14 Feb GS Letter Feb 2020
…knowing that tribulation produces perseverance;
and perseverance, character;
and character, hope (Romans 5:3-4).
Sometimes when we go through hardship and tribulation, we may not understand why God has allowed it to happen. More often than not, our focus is on how to halt the suffering or prevent it from causing further distress. This is normal and understandable. Similarly, in the current situation when the COVID-19 outbreak is still uncertain in Singapore, people tend to put more attention on how to take care of themselves and their loved ones.
However, the recent incident after the DORSCON orange alert level announcement, where many people did panic buying and wiped out basic supplies from supermarkets, may provide an indication of people overdoing that self-care. Consequently, I believe that the more we are fixated with the latter, the further we might be from comprehending the purpose of hardship in our lives.
On the contrary, the Apostle Paul believes that tribulation is for building perseverance, character (in another translation: proven character), and hope. Our current situation is not even near to the sufferings the early church experienced. They went through famine and poverty, were ridiculed, persecuted and even killed. Yet, Paul was still able to boast that tribulation will produce good.

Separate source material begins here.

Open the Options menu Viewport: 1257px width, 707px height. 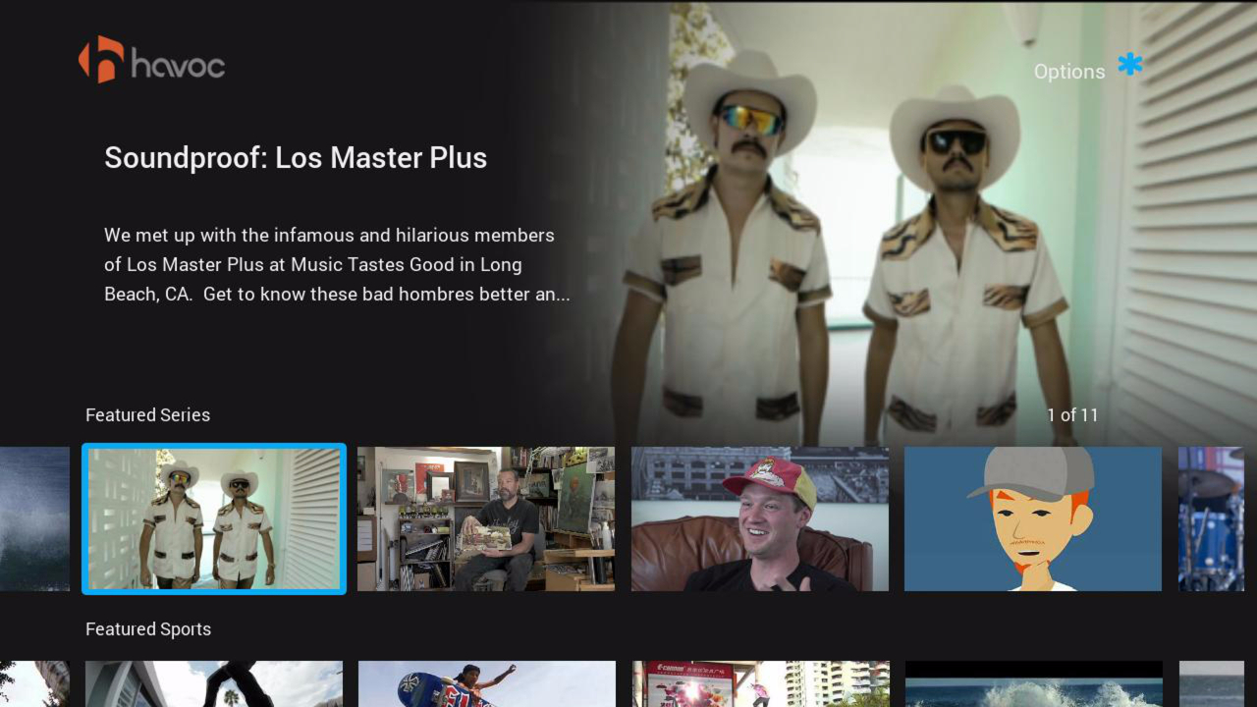coord(1069,71)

It is interesting to note that the above conviction is located immediately after his great thanksgiving to God because “we have been justified through faith, we have peace with God through our Lord Jesus Christ…And we boast in the hope of the glory of God (Romans 5:1-2, bold is mine). In other words, Paul believes that if suffering is juxtaposed with what we have gained in Christ, it will eventually produce similar outcomes: perseverance, character, and then ultimately hope (5:4).

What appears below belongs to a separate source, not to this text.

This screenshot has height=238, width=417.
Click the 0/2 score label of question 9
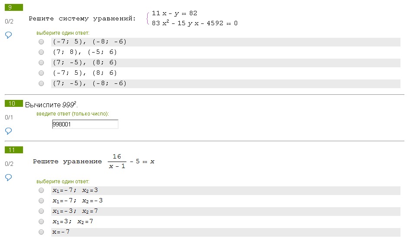pos(9,21)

How does the above outlook on tribulation help us produce perseverance, character, and hope?
For students, many of your large-scale events and gatherings are now cancelled. Instead of being overwhelmed by disillusionment, let us with perseverance and creativity, think, plan, and initiate smaller-scale assemblies or something on a different media platform, which would probably give deeper impact.
For staff workers, the various restrictions and additional measures recently applied on campuses and in offices, may irritate us. Instead of being swamped by disenchantment, let us exercise the virtues of patience and empathy.
For graduates and supporters, looking at the growing number of confirmed cases and the fast transmission rate of the virus may make us anxious and fearful. Instead of being flooded by self-centeredness, let us show kindness and caring attentiveness, especially to those who are more vulnerable (children, the elderly, the sick and the poor) and who work tirelessly in controlling the outbreak (government officials, health care workers).
For all of us, whining over why the people from China came to our shores and inadvertently caused a problematic outbreak of COVID-19 here only makes us succumb to xenophobic fault-finding. This will only aggravate the sense of despair. Instead, let us reverse the hopelessness by staying hopeful having the assurance that we already “have access by faith into [his] grace in which we stand” (5:2). Hence, we are able to “boast in the hope of the glory of God”.
Perseverance, character, and hope. Let’s aim to see these three virtues produced in our life at the end of this hardship.